Infatti, nell’ottobre del 1966 ad Aberfan, un villaggio di minatori in Galles di 5.000 anime, l’ultimo giorno di lezione prima delle vacanze, nella scuola primaria Pantglas si erano raccolti tutti i bambini e gli insegnanti a cantare inni, di fronte alla collina Myniydd Merthyr, centro delle attività estrattive e deposito detriti di carbone sulla cima. Nella nebbia qualcuno sentì un boato che si stava avvicinando mentre il pavimento cominciava a tremare. Gli insegnanti ordinarono subito ai bambini di ripararsi sotto i banchi, ma fu tutto inutile. La massa di 160.000 metri cubi, gonfia di acqua e ormai ridotta a una densa fanghiglia, si staccò dalla sommità della collina colando giù a valle e travolgendo proprio la scuola: morirono 144 persone, di cui 116 bambini e 28 adulti appartenenti al personale scolastico.
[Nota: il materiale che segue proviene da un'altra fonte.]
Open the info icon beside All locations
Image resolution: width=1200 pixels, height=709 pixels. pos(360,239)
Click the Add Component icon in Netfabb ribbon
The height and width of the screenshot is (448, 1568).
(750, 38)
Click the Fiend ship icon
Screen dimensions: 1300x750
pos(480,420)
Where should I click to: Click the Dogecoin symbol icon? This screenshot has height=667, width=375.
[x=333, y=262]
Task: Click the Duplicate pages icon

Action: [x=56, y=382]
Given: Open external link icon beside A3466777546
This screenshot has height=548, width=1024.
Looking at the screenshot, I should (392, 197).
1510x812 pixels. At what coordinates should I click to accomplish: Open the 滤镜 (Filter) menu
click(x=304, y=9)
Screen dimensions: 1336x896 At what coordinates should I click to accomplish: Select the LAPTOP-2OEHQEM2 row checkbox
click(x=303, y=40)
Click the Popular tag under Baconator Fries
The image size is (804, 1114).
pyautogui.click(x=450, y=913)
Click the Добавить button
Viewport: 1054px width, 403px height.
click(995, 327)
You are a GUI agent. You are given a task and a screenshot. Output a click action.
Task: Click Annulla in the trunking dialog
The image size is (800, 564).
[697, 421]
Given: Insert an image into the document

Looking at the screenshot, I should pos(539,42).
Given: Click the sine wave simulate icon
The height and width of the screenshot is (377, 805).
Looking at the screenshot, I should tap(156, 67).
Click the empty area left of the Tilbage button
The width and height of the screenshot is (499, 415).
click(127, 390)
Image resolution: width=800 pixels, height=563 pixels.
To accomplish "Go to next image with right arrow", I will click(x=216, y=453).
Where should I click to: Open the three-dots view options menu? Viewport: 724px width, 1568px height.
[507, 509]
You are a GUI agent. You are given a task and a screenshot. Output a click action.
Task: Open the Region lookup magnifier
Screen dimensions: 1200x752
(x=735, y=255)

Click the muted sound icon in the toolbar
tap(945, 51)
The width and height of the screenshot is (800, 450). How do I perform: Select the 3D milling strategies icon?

Nove giorni dopo il disastro, arrivò la visita della regina Elisabetta che, dopo che una bambina superstite le porse un mazzo di fiori, fu vista commuoversi in pubblico per la prima volta da quando era salita al trono.
Anche recentemente siamo stati tutti colpiti dal discorso che Elisabetta II ha fatto in televisione pochi giorni fa. A 94 anni, si è rivolta al suo popolo per coadiuvarli nell’affrontare la pandemia del coronavirus, quarto discorso nella vita in 68 anni di regno, dopo quelli in occasione del primo conflitto in Iraq, dei funerali di lady Diana e l’ultimo per la scomparsa di sua madre ultracentenaria nel 2002:
«Vi parlo in un tempo che so essere di crescente difficoltà. Un tempo di sconvolgimento nella vita del nostro Paese che ha portato dolore ad alcuni, problemi economici a molti ed enormi cambiamenti nella vita quotidiana di tutti noi… Insieme stiamo affrontando l’emergenza, se restiamo uniti e risoluti vinceremo noi… Spero che nei prossimi anni tutti potranno essere orgogliosi di come hanno risposto a questa sfida. E coloro che verranno dopo di noi diranno che i britannici di questa generazione sono stati più forti di qualsiasi altro, che le qualità dell’autodisciplina, della cortese determinazione e della comprensione reciproca ancora caratterizzano questo Paese».